How to make the most of your safety signs

safety sign

Anyone who runs a business that involves potentially hazardous jobs, chemicals or areas needs to let everyone know what and where the hazards are, how to avoid them and what to do if an accident happens.

The most cost-effective way of alerting people to dangers is to use signs and notices. These signs will help to protect employees as well as visitors to your business premises. There are literally thousands of pre-designed notices, but you can also commission custom signs from if you’re in an unusual line of business.
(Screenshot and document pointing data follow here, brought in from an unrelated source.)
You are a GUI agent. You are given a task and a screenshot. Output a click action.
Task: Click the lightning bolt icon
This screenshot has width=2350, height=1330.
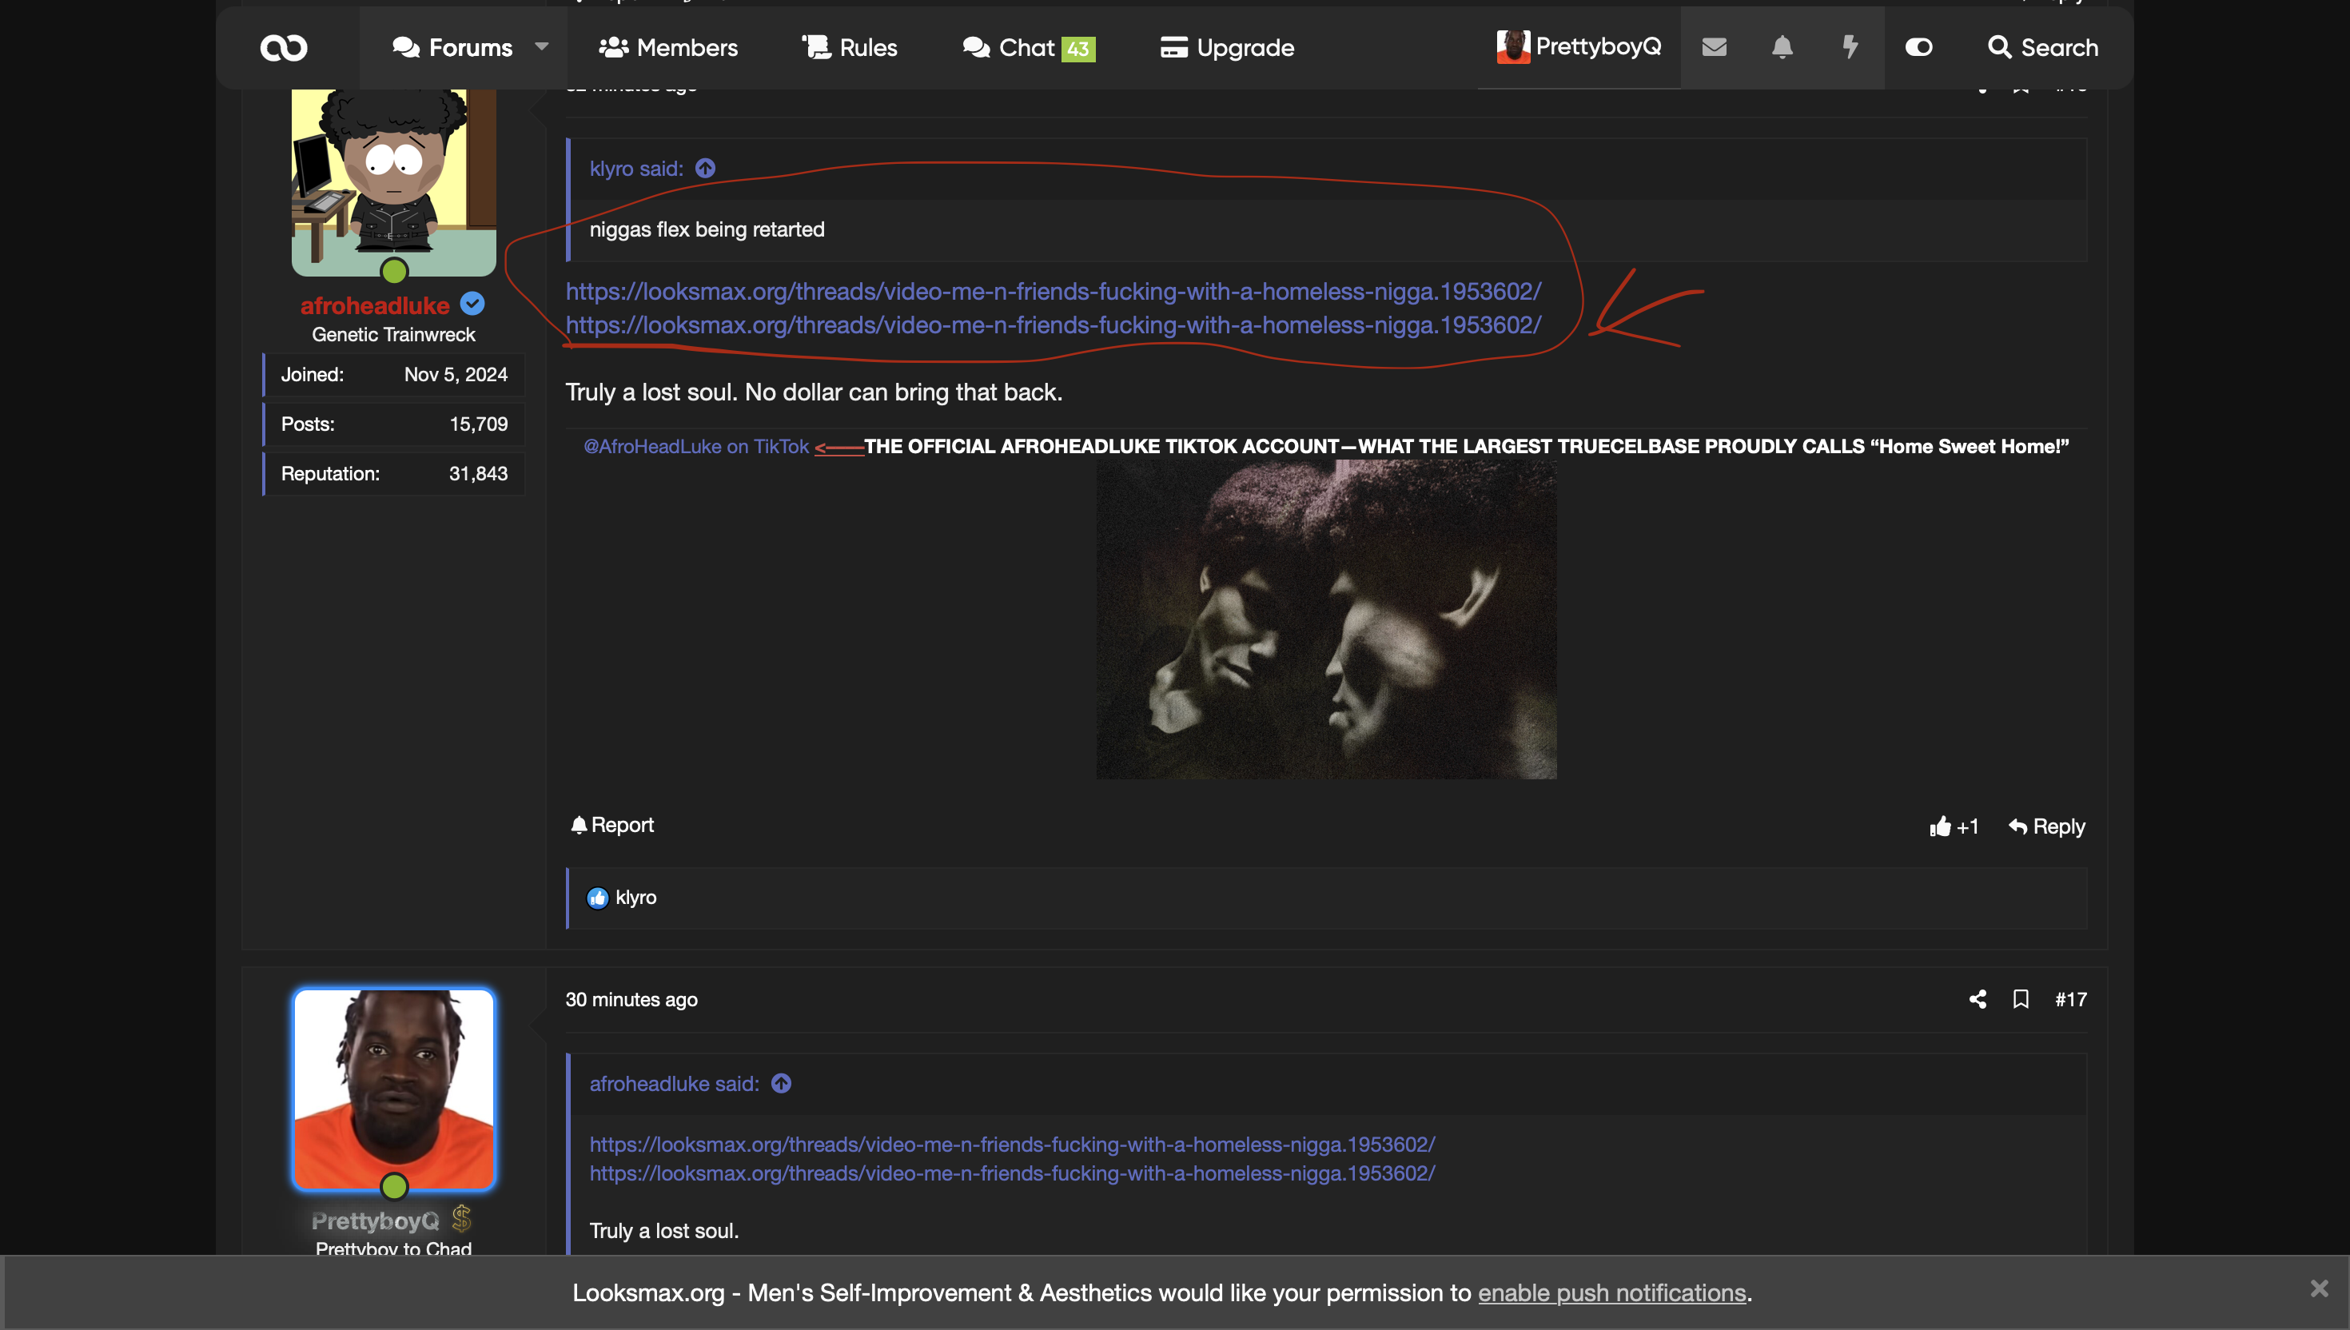pos(1849,48)
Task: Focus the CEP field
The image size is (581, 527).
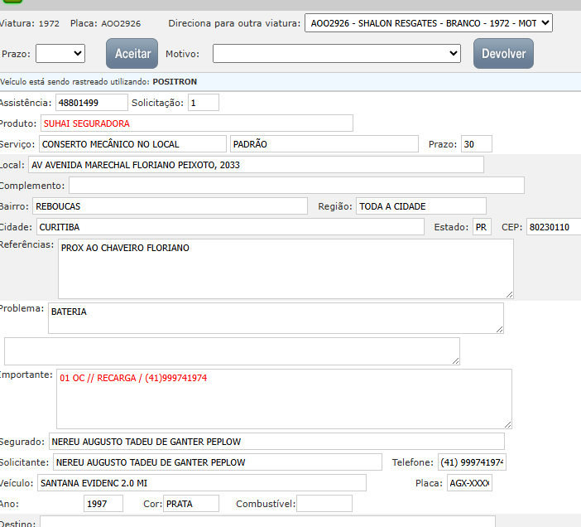Action: tap(553, 227)
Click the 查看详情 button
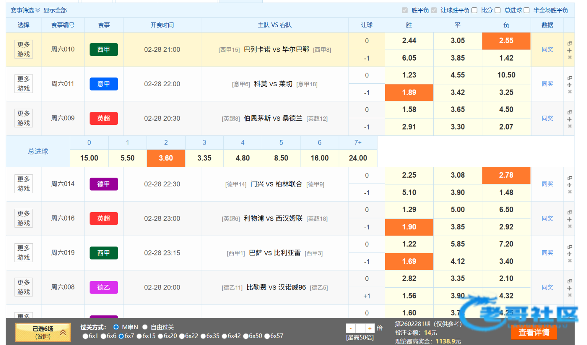Viewport: 587px width, 345px height. coord(534,333)
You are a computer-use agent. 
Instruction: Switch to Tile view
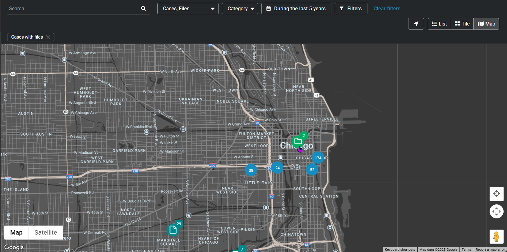462,24
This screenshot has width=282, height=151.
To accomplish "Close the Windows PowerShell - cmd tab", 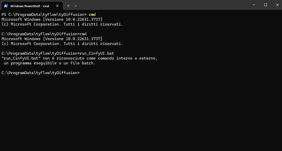I will pyautogui.click(x=57, y=6).
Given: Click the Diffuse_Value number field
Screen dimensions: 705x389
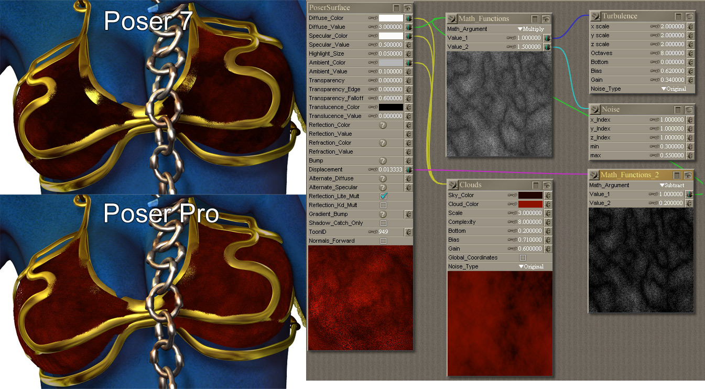Looking at the screenshot, I should 391,27.

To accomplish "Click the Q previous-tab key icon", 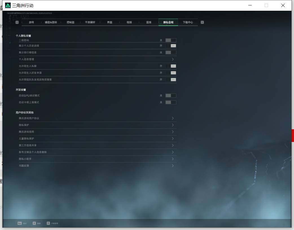I will [17, 22].
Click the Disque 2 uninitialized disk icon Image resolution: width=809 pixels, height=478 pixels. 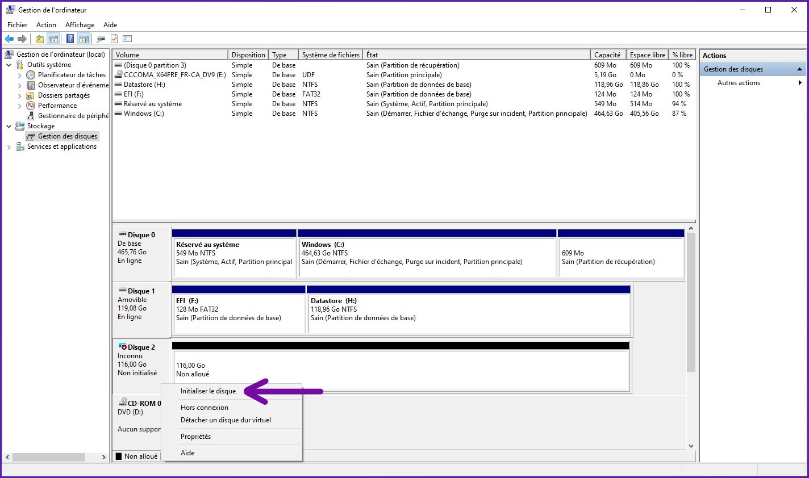(x=122, y=347)
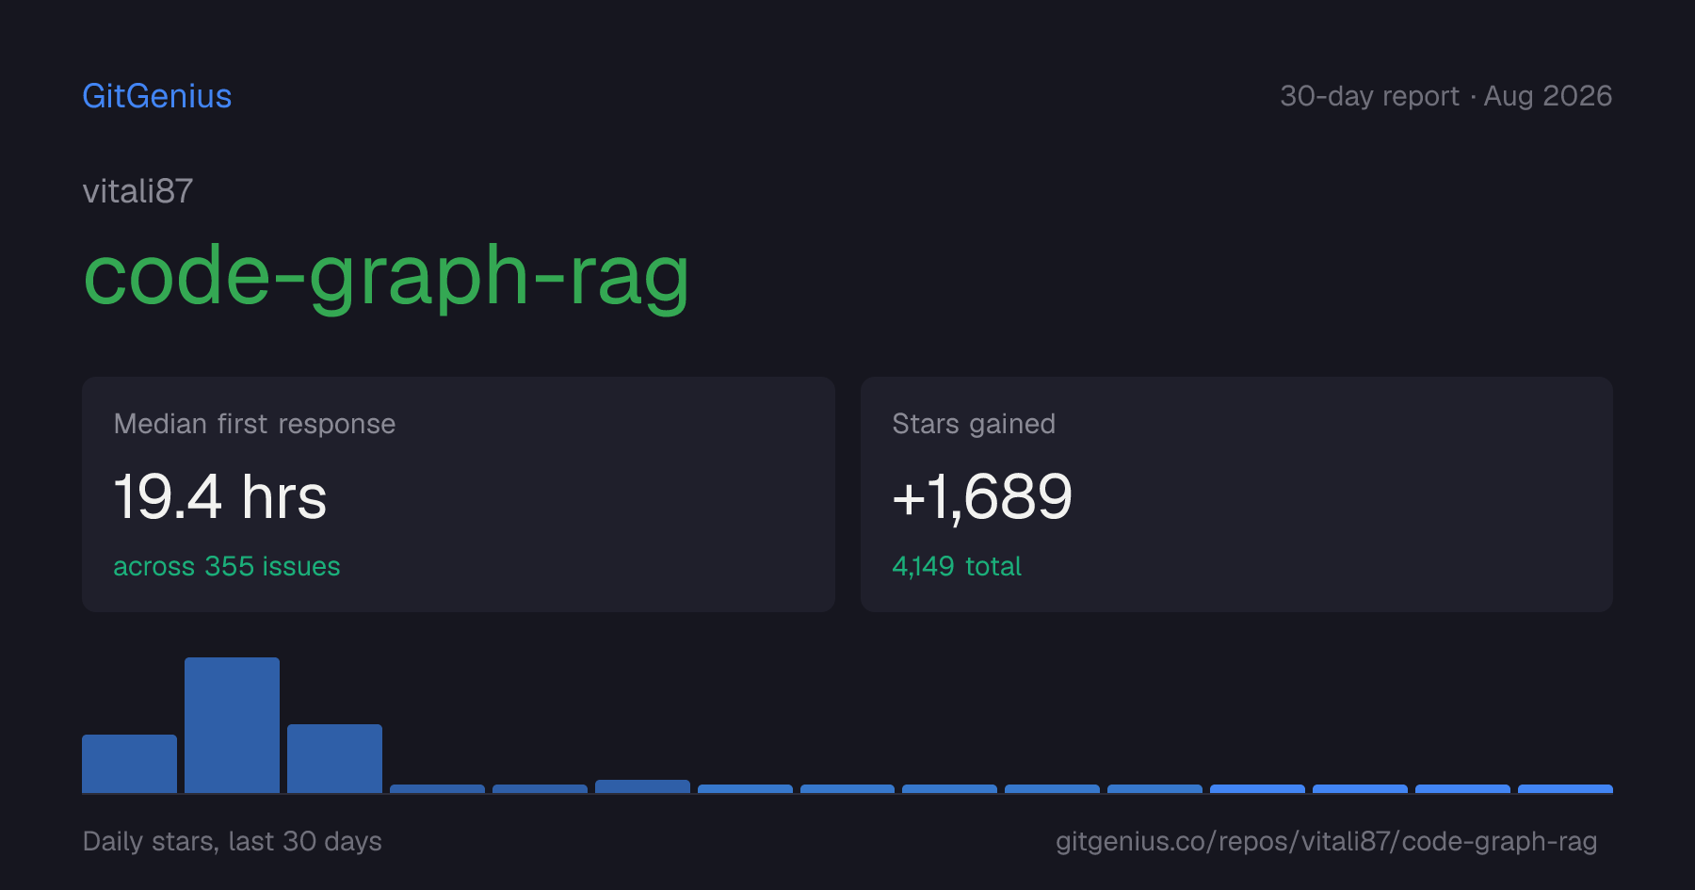
Task: Click the GitGenius brand link
Action: click(x=157, y=96)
Where should you place your signs?

To use your signs most effectively, you should place them in:

  • areas that carry any risk of injury to personnel, especially if the injuries could be severe or even fatal; these areas include uneven ground or anywhere where there may be falling objects;
  • any areas where personal protective equipment (PPE) is necessary, or by machines which require operatives to wear PPE, from ear defenders to crushproof boots;
  • any areas where the potential hazards are invisible or not immediately apparent, even to trained workers, like irritating vapors, chemicals, electromagnetic fields, sudden loud noises or even ionizing radiation;
  • shopfloors and warehouses where mobile cranes, forklift trucks and similar vehicles can suddenly come around a corner;
  • any areas or rooms which are used to store dangerous chemicals or goods, like flammable compounds, heavy items or poisons.
  • Any small, cramped or confined areas or spaces, so people can stay out of them if they need to, or areas with restricted head-height, and
  • Areas or rooms where the presence of asbestos has been confirmed, or even suspected; if the asbestos has recently been removed, the signs should stay up for as long as the removal team suggests.

How can you make sure your signs are effective?

If you design or choose your signs according to these tips, you will ensure your signage is as effective as it can be.

Only use simple words that are easily sight-read

If you keep your messaging to a few simple words that people recognize without having to decode, you let them know there’s hazards immediately. If you need to, you can explain more fully further down the sign.

Put the sign in the right place

You should place the sign right next to, or before, the source of the hazard. It’s all too easy for people to read it, walk on a few yards and then forget.

Images are just as effective as words

If not more so, sometimes. Using symbols, images and diagrams to expand upon or reinforce the message is very effective indeed. Don’t forget that not everyone can read English fluently, or read well in any language, so it’s important that your message is inclusive.

Use bright, vivid colors

Workshops and factories can be busy, so make sure your signs can be seen and “heard” above the bustle.

Ensure the sign is highly visible, even from a distance

Even if a worker is quite a long way from the sign and so unable to read the words, it should be clear that something needs to be taken note of when he or she draws near.

Check that all your workers have read and understood the signs

Ask your employees to read the signs and to explain them to you; if the sign tells them to don PPE, for example, ask them what type they need.